The Unique Dopamine/Ecdysteroid Receptor Modulates Ethanol-Induced Sedation in Drosophila.

Steroids profoundly influence behavioral responses to alcohol by activating canonical nuclear hormone receptors and exerting allosteric effects on ion channels. Accumulating evidence has demonstrated that steroids can also trigger biological effects by directly binding G-protein-coupled receptors (GPCRs), yet physiological roles of such unconventional steroid signaling in controlling alcohol-induced behaviors remain unclear. The dopamine/ecdysteroid receptor (DopEcR) is a GPCR that mediates nongenomic actions of ecdysteroids, the major steroid hormones in insects. Here, we report that Drosophila DopEcR plays a critical role in ethanol-induced sedation.DopEcR mutants took longer than control flies to become sedated during exposure to ethanol, despite having normal ethanol absorption or metabolism. RNAi-mediated knockdown of DopEcR expression revealed that this receptor is necessary after eclosion, and is required in particular neuronal subsets, including cholinergic and peptidergic neurons, to mediate this behavior.

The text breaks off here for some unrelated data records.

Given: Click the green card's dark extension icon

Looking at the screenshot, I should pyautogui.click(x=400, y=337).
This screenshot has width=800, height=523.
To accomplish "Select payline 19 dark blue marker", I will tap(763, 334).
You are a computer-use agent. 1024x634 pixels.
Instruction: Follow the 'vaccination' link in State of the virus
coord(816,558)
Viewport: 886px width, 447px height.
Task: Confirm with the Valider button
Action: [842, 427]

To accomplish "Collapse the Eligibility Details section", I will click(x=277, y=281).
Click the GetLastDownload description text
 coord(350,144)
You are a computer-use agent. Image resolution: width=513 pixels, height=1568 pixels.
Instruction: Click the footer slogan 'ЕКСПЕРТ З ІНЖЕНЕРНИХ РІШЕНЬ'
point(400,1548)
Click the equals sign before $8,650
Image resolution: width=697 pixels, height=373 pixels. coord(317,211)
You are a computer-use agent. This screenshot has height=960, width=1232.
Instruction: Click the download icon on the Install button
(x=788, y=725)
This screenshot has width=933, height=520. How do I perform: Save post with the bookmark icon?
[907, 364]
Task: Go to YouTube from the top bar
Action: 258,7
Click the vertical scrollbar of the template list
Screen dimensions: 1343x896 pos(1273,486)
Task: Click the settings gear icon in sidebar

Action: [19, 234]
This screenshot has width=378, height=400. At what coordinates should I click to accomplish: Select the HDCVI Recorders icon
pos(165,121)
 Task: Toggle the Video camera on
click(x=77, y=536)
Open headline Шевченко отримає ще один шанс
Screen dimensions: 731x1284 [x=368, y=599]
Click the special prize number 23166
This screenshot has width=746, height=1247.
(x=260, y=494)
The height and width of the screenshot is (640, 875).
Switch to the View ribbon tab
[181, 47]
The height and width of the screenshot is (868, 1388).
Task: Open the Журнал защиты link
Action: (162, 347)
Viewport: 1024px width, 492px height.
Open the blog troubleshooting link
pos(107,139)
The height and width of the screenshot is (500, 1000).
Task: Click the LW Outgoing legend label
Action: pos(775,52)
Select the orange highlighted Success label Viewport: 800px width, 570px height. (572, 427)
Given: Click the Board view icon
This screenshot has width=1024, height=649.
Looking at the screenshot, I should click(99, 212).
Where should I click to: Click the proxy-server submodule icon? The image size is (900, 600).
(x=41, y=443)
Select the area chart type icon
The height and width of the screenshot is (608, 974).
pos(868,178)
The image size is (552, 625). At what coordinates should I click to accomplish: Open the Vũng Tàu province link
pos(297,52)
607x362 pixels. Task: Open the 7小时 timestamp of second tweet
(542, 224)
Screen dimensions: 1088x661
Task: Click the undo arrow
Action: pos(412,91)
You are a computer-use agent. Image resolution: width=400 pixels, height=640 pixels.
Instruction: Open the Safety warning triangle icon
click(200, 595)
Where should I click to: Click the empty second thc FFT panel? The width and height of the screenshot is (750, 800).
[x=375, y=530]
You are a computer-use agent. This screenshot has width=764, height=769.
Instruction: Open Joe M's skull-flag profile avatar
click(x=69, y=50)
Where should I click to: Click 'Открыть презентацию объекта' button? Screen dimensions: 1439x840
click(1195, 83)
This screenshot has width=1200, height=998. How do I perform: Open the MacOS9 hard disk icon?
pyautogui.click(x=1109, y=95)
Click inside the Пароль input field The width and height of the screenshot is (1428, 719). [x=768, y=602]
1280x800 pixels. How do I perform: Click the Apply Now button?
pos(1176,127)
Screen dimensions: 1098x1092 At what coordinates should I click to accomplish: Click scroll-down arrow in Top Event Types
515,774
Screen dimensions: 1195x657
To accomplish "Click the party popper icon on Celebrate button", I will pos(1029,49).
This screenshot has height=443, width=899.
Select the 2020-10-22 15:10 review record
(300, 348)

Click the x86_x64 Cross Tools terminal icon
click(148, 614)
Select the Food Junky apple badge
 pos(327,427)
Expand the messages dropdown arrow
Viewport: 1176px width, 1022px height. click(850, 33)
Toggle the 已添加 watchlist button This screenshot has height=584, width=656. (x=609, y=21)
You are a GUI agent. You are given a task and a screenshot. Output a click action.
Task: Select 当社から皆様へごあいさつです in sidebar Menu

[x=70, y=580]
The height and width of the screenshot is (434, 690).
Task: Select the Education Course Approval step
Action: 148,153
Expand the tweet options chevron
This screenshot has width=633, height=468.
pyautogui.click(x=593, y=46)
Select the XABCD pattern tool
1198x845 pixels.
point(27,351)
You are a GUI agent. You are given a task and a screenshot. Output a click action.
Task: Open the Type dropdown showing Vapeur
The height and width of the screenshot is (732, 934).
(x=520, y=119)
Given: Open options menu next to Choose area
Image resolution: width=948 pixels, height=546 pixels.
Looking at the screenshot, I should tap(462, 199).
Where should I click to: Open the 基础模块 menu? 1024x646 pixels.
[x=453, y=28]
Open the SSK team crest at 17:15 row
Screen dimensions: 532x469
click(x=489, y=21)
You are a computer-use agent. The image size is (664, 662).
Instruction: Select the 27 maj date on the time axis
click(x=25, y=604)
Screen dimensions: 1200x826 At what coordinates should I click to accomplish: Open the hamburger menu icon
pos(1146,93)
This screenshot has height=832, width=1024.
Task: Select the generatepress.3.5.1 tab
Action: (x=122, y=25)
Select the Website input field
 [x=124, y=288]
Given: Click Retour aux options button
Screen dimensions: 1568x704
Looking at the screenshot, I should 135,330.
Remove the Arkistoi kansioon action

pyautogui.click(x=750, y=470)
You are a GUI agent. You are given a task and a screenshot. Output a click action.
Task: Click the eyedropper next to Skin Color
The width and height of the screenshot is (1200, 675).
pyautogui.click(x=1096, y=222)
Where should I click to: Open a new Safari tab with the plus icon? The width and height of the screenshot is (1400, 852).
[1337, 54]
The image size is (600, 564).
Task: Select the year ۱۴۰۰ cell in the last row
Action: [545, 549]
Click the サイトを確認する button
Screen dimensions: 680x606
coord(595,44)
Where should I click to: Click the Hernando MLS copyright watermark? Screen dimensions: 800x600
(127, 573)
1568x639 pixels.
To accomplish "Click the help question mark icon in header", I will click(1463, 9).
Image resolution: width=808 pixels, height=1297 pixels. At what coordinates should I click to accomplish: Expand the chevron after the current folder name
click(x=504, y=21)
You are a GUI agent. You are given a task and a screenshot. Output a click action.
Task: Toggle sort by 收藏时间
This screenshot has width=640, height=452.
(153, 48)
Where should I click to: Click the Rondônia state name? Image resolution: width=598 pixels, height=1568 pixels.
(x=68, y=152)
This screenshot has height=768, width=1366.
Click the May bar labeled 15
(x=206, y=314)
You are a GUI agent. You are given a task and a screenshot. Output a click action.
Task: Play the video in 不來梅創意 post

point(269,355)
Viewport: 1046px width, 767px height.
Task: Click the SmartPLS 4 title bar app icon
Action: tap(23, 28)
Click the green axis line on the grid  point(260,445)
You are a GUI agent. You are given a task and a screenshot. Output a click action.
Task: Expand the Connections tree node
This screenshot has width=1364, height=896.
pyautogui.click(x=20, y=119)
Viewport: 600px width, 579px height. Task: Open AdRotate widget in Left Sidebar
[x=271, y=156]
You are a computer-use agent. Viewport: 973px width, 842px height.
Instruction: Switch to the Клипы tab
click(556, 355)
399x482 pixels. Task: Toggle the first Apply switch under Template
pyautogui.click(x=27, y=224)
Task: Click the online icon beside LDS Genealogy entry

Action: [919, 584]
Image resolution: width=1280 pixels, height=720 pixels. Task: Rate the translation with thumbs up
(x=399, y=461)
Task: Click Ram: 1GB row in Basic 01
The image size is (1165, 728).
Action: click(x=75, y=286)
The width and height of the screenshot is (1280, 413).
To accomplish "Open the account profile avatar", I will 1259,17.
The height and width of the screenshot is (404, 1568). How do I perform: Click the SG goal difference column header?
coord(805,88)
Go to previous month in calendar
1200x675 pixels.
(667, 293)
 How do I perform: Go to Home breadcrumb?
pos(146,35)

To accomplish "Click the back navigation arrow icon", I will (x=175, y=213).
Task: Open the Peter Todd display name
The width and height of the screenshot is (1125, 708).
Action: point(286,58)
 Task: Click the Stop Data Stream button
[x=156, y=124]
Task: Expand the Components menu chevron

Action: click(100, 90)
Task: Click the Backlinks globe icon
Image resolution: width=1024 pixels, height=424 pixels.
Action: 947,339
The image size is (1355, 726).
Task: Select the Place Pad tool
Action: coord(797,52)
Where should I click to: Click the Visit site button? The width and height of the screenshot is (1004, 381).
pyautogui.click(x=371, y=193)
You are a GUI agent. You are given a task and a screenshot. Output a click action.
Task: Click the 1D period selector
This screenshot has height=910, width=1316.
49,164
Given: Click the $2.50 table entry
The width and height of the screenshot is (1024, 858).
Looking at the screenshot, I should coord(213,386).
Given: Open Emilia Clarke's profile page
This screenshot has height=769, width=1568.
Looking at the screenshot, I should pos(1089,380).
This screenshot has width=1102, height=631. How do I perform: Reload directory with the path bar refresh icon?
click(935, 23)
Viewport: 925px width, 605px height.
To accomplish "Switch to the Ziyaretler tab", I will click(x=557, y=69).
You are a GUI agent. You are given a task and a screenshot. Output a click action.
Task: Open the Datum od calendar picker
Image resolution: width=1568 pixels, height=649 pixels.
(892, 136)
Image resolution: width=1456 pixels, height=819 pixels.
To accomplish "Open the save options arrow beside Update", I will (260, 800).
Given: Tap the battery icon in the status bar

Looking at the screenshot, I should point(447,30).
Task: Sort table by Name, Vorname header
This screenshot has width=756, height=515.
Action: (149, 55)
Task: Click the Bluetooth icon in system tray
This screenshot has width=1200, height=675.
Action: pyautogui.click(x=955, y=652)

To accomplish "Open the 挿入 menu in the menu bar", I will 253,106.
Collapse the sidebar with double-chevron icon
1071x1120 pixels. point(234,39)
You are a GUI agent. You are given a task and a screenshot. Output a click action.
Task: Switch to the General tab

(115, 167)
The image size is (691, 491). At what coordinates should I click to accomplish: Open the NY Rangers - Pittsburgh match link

Additionally, flies ubiquitously overexpressing DopEcR cDNA had a tendency to become sedated quickly upon ethanol exposure. These results indicate that neuronal subset-specific expression of DopEcR in adults is required for normal sedation upon exposure to ethanol. We also obtained evidence indicating that DopEcR may promote ethanol sedation by suppressing epidermal growth factor receptor/extracellular signal-regulated kinase signaling. Last, genetic and pharmacological analyses suggested that in adult flies ecdysone may serve as an inverse agonist of DopEcR and suppress the sedation-promoting activity of DopEcR in the context of ethanol exposure. Our findings provide the first evidence for the involvement of nongenomic G-protein-coupled steroid receptors in the response to alcohol, and shed new light on the potential roles of steroids in alcohol-use disorders.